Let’s take a deeper look at why Google will show more 404 pages after you remove the spam from your website:
- When the attackers infect your site, all the spam pages were there, but Googlebot might not have found any reference to them yet. If it did, the pages were there, so there is no 404 issue with them.
- Google doesn’t crawl all those new 100,000+ spam pages at the same time. They don’t want their bot to cause performance issues for your server, so Google bot usually has some quota on the number of pages they can crawl daily, especially when a site is known not to produce thousands of new URL every day.
- You can see this in “Crawl Stats” in Search Console. The average number that is set there by default is a value attributed automatically by the analysis they make of your website response capability/network load. Google wants to keep a good balance of crawls without affecting the speed of your website.

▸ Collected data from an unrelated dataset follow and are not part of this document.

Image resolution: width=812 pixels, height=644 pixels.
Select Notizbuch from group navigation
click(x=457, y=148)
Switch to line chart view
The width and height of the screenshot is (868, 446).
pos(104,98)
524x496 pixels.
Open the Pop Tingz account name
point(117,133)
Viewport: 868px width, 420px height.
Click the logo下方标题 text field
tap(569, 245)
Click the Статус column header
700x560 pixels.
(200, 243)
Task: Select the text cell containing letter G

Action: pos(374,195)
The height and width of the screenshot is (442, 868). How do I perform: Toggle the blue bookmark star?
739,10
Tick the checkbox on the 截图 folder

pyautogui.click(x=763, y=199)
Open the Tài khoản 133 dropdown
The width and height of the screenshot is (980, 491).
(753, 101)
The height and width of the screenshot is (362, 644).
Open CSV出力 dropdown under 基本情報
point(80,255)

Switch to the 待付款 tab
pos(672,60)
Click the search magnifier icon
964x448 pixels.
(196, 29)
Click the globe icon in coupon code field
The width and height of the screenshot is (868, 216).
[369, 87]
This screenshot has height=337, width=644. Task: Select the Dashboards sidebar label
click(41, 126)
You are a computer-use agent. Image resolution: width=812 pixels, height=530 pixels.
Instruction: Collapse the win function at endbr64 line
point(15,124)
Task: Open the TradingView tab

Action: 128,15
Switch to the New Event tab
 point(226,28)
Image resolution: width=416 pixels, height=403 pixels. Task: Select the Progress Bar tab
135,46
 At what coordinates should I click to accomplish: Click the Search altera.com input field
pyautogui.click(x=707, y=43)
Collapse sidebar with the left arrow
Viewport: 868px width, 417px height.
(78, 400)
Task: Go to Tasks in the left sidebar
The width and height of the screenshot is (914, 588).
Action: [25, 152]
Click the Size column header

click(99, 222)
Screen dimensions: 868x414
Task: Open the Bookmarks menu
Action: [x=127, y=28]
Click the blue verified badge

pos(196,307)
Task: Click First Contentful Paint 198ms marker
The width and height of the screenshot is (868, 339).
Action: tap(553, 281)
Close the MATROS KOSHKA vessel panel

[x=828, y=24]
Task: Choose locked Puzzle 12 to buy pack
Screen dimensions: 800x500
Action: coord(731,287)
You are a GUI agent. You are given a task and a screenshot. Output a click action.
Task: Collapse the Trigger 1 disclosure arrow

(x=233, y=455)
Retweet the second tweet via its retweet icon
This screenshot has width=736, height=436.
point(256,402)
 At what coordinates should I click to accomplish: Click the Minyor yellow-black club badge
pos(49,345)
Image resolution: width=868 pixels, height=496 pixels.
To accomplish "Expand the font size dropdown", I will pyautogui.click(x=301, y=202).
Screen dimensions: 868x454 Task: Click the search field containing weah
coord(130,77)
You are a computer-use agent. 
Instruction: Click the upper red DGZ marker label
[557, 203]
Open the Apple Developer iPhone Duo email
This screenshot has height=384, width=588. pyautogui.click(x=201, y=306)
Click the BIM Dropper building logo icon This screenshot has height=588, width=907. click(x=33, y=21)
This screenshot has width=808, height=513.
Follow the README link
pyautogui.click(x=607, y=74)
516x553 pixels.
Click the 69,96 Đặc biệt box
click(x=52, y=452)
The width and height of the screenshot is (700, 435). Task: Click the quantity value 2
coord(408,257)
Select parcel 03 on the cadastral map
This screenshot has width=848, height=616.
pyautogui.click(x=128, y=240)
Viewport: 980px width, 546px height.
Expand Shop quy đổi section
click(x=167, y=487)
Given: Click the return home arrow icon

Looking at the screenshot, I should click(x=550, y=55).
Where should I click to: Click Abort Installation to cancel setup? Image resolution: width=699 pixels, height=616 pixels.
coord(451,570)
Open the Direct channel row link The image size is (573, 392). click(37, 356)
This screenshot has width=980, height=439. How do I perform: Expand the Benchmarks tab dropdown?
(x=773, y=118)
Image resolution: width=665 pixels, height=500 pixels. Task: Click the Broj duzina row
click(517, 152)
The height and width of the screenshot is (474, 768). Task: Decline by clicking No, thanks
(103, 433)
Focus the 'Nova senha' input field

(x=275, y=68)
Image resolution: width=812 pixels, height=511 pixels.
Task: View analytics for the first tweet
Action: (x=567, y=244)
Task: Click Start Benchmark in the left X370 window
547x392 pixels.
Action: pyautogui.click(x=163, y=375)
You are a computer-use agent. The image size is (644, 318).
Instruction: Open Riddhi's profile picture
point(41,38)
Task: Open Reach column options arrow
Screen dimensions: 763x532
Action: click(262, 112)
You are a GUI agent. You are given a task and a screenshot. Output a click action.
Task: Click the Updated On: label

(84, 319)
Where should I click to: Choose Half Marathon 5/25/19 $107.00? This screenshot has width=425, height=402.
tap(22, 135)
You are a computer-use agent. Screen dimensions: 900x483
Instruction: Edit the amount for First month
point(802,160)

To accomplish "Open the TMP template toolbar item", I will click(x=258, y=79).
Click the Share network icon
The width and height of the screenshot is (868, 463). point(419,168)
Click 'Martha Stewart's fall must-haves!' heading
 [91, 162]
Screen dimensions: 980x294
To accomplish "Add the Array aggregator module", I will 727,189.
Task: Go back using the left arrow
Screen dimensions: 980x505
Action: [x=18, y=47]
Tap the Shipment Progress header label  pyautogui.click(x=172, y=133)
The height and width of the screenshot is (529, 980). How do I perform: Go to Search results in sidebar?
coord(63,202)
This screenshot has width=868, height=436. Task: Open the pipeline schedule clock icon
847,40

- The same thing has happened on the other hacked sites sending links to your spam pages. Over time, Google gradually increased the number of crawled spam pages it can handle daily (and new links to your site).
- Google will crawl all the links that they see on the external websites pointing to your website, so even after the infection on your website is clean there may be thousands links on Google’s “queue” to be crawled. They may also find more links on other infected websites that still link to the removed spam pages, and those will also be added to its crawl “queue” which at this point will also throw 404 error.
- Eventually Google begins to re-crawl the already indexed doorways on your site and noticed that they are all gone! This moves the number of 404 errors close to the maximum. Google always tries to re-crawl deleted pages at least few times over several weeks to make sure they are really gone for good before removing them from the index. This makes sure the 404 is not just a temporary maintenance issue.
It’s a normal practice for Google to re-visit 404 pages and only remove them from index after a few consecutive failed re-scans. Here’s what John Mueller (Google’s senior Webmaster Trends Analyst) said about it just a few months ago:
… we’ll still occasionally check to see if these pages are still gone, espectially when we spot a new link to them.
So what we know is, despite your site being clean, you are experiencing the long term side effect of the hack and may see Google’s attempts to re-crawl thousands of non-existent spam pages for a few more weeks.
The Rare Accidental DDoS by Googlebot
Now, there’s a few very rare cases where Google’s automatic performance analyzer fails to provide an accurate result of the “optimal” crawl rate. This is usually caused by a temporary network issue on the website or on your server, and in these cases Google starts to crawl your website very intensively. This can lead to your website going down, kinda like a very rough DDoS attack.
First start by going onto your Google Search Console (Webmaster Tools) and follow these steps:
On this screen we see a couple of settings, but we’re interested in the Crawl Rate settings.
The first setting is the default setting that your website receives as soon as you add a new site as your property. Since it is not working on the affected site we will need to make use of the second option.
The best setting for most cases is a bit before the middle of the slider, but if this is still not enough to get decent performance on your website, feel free to lower it until you get stable performance on your website.
Please note that this setting should only be changed if the Google crawl system is in fact slowing your website down, because it can make a big difference on the proliferation of your website and updates to the Google Search Index. We are asking Google to take longer to crawl your website if you set it to low.
It is important to note that this settings will only stay in effect for 90 days, after which it will revert back to automatic mode. This only changes the speed of Googlebot’s requests during the crawl process. It does not have any effect on how often Google crawls your site or how deeply the URL structure is crawled.